Casey Hudson is making a promise few game developers dare to make: Star Wars: Fate of the Old Republic will ship before 2030, stay lean in scope, and actually respect players' time.
In a recent Bloomberg interview, the director of the upcoming RPG pushed back against industry trends that have turned major releases into multi-year marathons and bloated playthroughs. Hudson said he has never spent more than four years on a single game and has no appetite to join the five-to-seven-year club that some studios now inhabit. He also made clear that artificial intelligence will have no role in speeding up development, dismissing it as creatively unhelpful.
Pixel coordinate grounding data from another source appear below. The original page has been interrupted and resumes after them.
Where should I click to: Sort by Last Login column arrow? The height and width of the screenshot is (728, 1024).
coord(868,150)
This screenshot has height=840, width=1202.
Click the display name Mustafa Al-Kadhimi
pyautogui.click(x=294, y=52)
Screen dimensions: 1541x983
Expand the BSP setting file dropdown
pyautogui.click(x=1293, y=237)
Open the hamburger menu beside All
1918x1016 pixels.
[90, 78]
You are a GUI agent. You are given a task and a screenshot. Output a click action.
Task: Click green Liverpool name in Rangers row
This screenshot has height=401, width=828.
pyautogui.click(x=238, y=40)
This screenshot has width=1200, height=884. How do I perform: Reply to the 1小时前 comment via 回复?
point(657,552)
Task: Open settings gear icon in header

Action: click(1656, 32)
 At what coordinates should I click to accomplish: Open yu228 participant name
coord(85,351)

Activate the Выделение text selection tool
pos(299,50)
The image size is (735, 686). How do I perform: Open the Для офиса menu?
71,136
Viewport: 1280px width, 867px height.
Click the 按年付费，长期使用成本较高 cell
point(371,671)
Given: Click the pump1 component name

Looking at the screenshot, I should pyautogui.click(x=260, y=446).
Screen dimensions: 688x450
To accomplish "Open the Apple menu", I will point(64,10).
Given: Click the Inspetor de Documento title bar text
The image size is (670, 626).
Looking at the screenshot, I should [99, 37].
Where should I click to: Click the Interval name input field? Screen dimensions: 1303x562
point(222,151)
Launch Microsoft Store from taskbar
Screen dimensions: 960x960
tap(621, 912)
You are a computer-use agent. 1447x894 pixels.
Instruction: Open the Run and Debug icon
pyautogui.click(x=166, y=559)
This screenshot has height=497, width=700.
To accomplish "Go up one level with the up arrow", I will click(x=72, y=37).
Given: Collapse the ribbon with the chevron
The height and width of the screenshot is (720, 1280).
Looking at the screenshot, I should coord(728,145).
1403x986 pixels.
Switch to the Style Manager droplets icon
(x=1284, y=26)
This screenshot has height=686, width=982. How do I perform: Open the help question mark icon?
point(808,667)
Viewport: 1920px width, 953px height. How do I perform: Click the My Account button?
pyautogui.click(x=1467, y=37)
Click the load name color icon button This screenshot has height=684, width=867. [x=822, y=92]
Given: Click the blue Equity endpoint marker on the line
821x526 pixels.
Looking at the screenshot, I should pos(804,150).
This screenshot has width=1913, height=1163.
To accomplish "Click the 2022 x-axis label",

The game is being developed by Arcanaut Studios, a company founded just six months before its announcement at The Game Awards 2025. That timing raised red flags for some observers, but Hudson's track record in sci-fi RPGs, including his previous Star Wars work, suggests he understands the assignment. The studio plans to use contractors rather than ballooning its in-house payroll, a deliberate choice to keep production manageable.
Backing the project is GreaterThan Group, a holding company led by former NetEase executive Simon Zhu. The company has $40 million in the bank and another $60 million in funding commitments, providing substantial financial cushion for development.
Perhaps more revealing is Hudson's stance on game length. He explicitly rejected the notion that bigger equals better, pointing out that players increasingly balk at 200-hour commitments. When someone boots up a game and discovers they won't finish act one until 20 hours in, curiosity often turns to dread.
That doesn't mean Fate of the Old Republic will be a short experience. Hudson emphasized that branching storylines and multiple narrative paths will drive replayability, giving players reason to return and make different choices. The goal appears to be a game that respects the investment without demanding years of commitment.
The promise is noteworthy because other Star Wars projects have languished in development purgatory. Quantic Dream's Star Wars Eclipse and Saber Interactive's Knights of the Old Republic remake have been in development since at least 2021 with little substantial news. Neither has offered anything beyond vague assurances that progress continues.
Hudson's comments suggest a deliberate philosophy: move fast, stay focused, and deliver something complete. Whether Arcanaut Studios can execute on that vision remains the open question.
Author Emily Chen: "Developers who loudly reject bloat usually mean it, but the Star Wars graveyard is full of broken promises on timelines and scope."